The AAT has largely dismissed a taxpayer’s appeal finding that he had not reported and paid GST on taxable supplies, and had understated his taxable income in certain years, although it did find that some transactions should not form part of the taxpayer’s assessable income and GST liability.
The taxpayer operated as a sole trader and sold second-hand motor vehicles. He sought review of objection decisions made by the Commissioner in respect of 2004-05 and 2005-06 amended income tax assessments, and notices of assessment of revised net amounts relating to GST for the quarterly tax periods 1 April 2005 to 30 June 2007. Following an audit for the period 1 July 2003 to 30 June 2007, the Commissioner found that the taxpayer had: (i) understated GST sales (taxable supplies) for the quarterly tax periods from 1 April 2005 to 30 June 2006, and had both understated GST sales and overstated creditable purchases (acquisitions) for the quarterly tax periods from 1 June 2006 to 30 June 2007; and (ii) understated his net business income in his tax returns in each of the 2003-04 to 2006-07 tax years and understated his taxable income in the 2004-05 and 2005-06 tax years. An administrative penalty of 75% was imposed for intentional disregard of a taxation law. As a result of the taxpayer providing further information, the Commissioner found that the GST payable with respect to the quarterly tax periods from 1 April 2005 to 30 June 2007 should be reduced, based on a further analysis of the taxpayer’s bank accounts. Amended assessments were issued.
On the evidence available, the AAT found that the taxpayer had not reported and paid the GST payable on the taxable supplies he made during the quarterly tax periods from 1 April 2005 to 30 June 2007. As a result of the tax audit, the Tribunal said it was satisfied that the additional GST liability of $93,730 had been properly calculated. The AAT was also satisfied that the methodology adopted by the Commissioner in raising the 200-005 and 2005-06 amended assessments was “logical, credible and appropriate in the circumstances”. The AAT considered the 75% penalty imposed was correct.

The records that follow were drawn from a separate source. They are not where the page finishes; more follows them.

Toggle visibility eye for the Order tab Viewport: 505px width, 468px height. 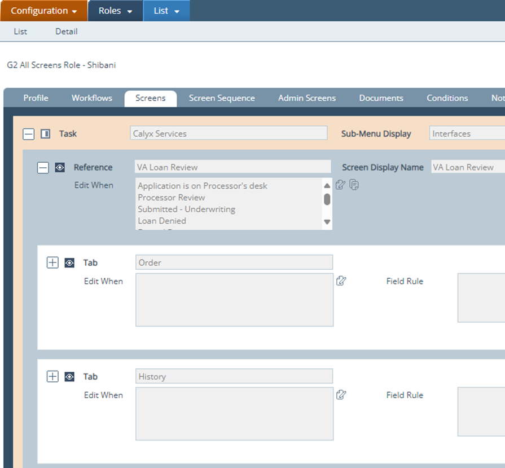click(x=69, y=262)
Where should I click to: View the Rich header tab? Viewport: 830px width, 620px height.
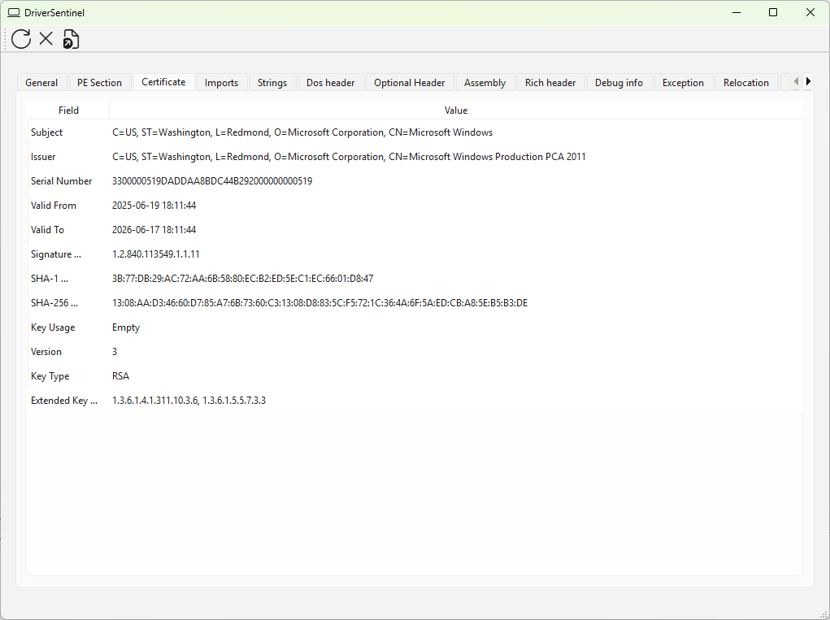[550, 83]
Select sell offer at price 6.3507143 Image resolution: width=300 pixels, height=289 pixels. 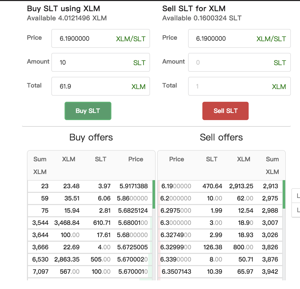point(220,272)
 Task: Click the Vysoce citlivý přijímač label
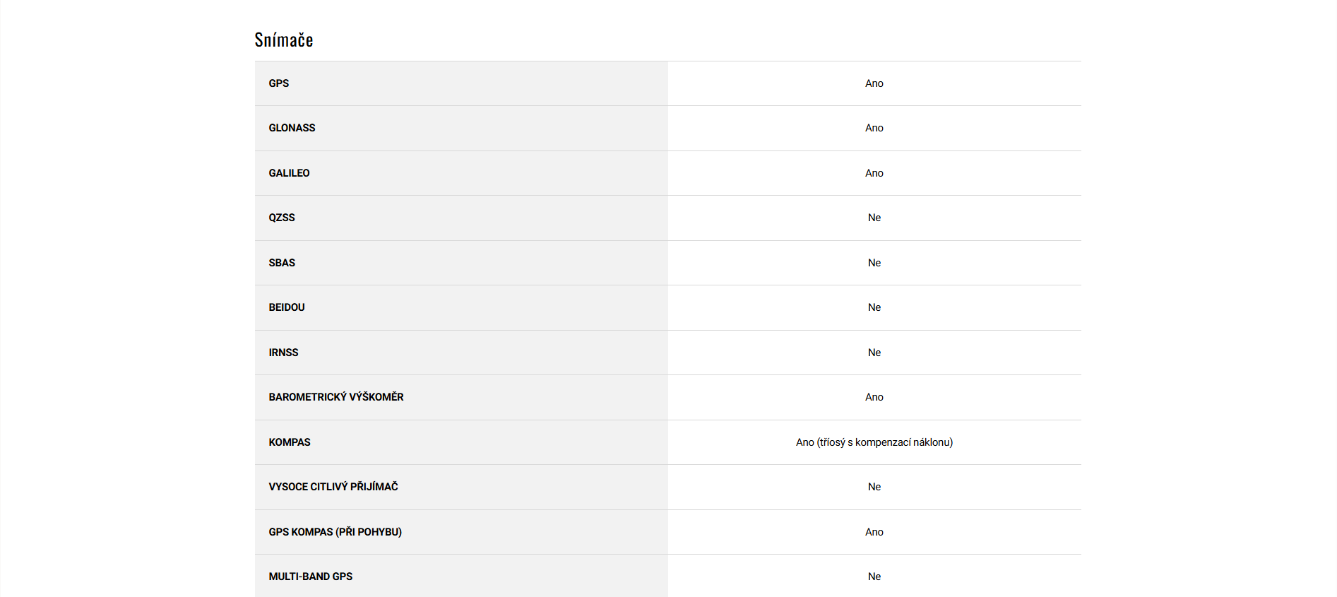[333, 487]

During the proceedings, the taxpayer submitted that certain transactions in his bank statements for the 2005-06 year should not be included as sales for GST purposes. The Commissioner accepted this and also accepted that they should not form part of the taxpayer’s assessable income and GST liability in relation to the 2005-06 tax year.
(AAT Case [2012] AATA 909, Re Parrish and FCT, AAT, Dunne SM, AAT Refs: 2010/1824, 2010/1825, 2011/1158, 21 December 2012.)